Data section
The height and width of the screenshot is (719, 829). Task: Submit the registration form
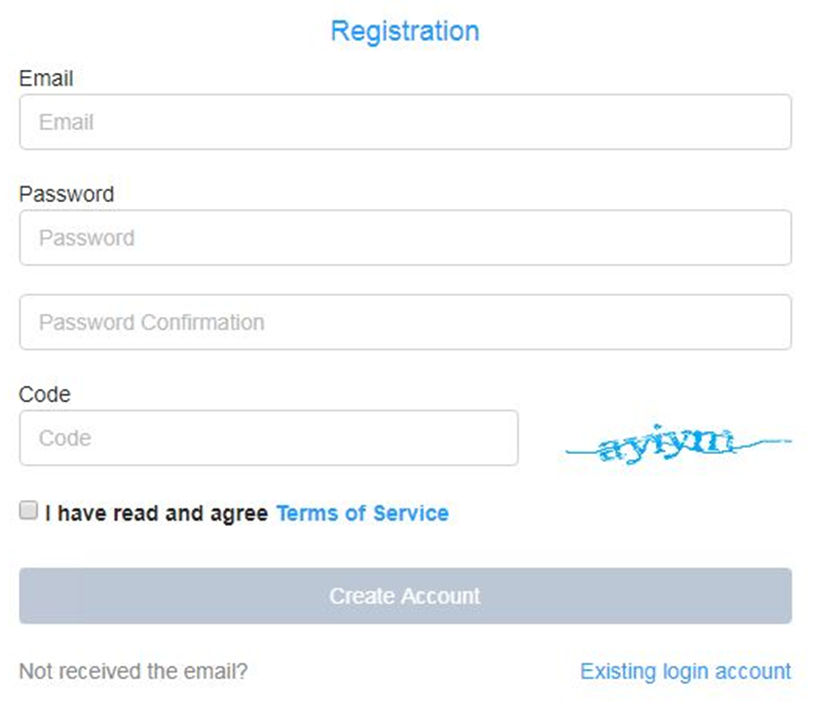pos(406,596)
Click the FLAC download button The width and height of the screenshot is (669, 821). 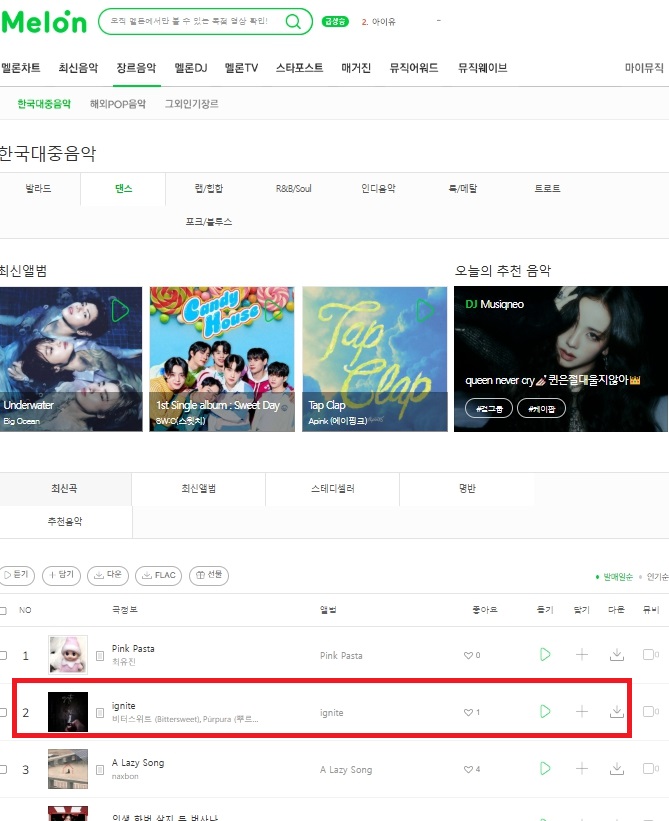pyautogui.click(x=159, y=575)
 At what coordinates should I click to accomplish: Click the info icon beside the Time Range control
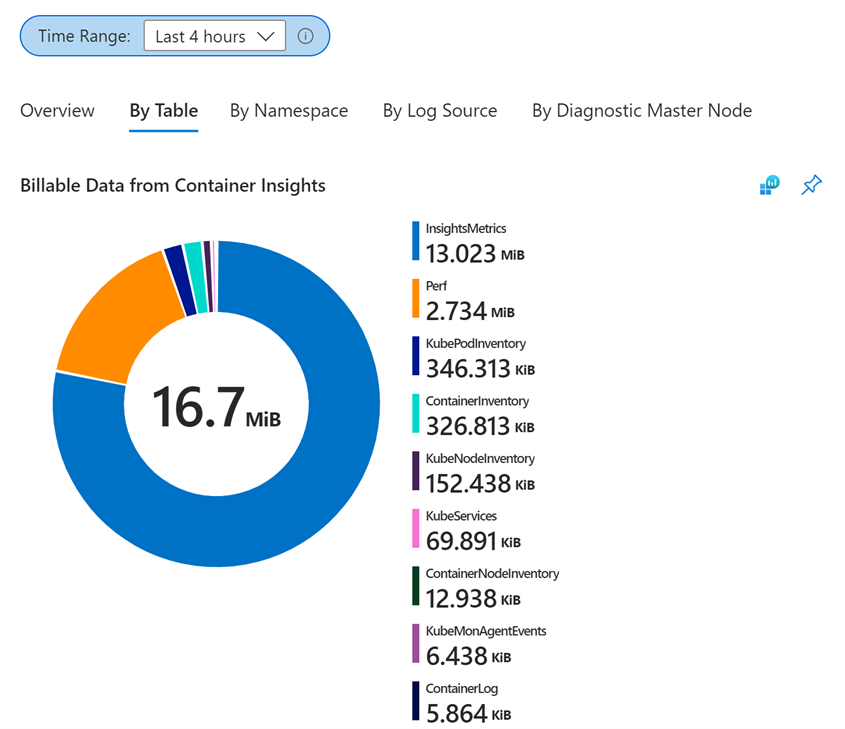(305, 35)
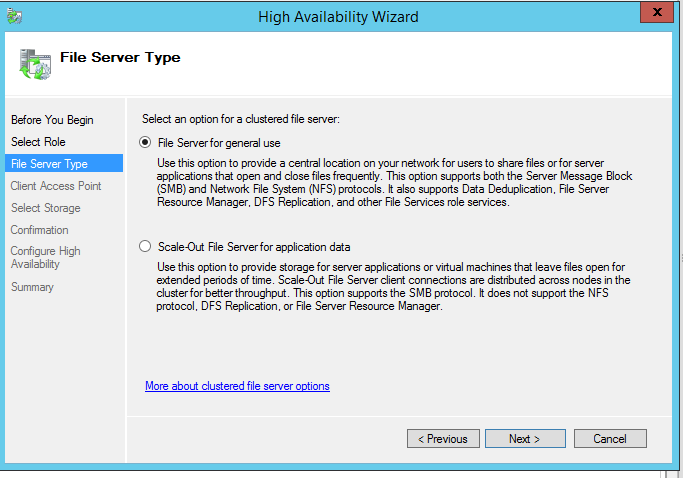Open More about clustered file server options

pos(237,386)
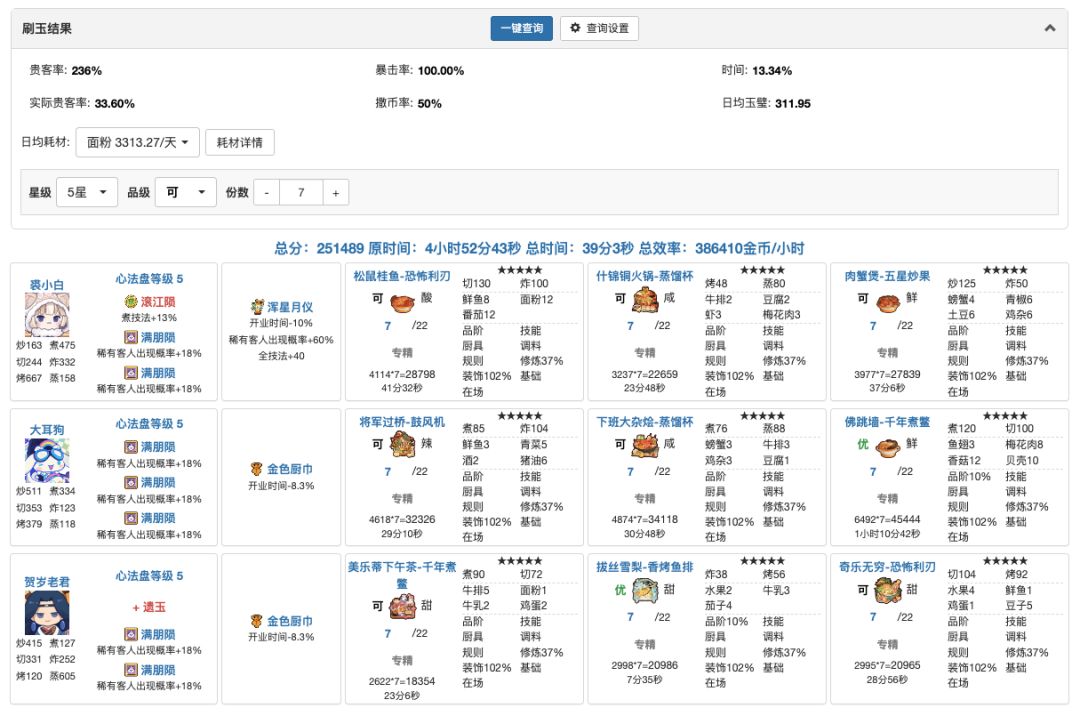Image resolution: width=1080 pixels, height=716 pixels.
Task: Click the 耗材详情 button
Action: coord(240,142)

Work item
All lines from the one holding "At what coordinates" through the last line of the material above should be set down exactly, and the pictures should be left out.

Completed exercise
 At what coordinates should I click to accomplish: Click the info icon beside the Time Range control
(305, 35)
Open More about clustered file server options

pos(237,386)
Image resolution: width=1080 pixels, height=716 pixels.
Task: Click the 耗材详情 button
Action: coord(240,142)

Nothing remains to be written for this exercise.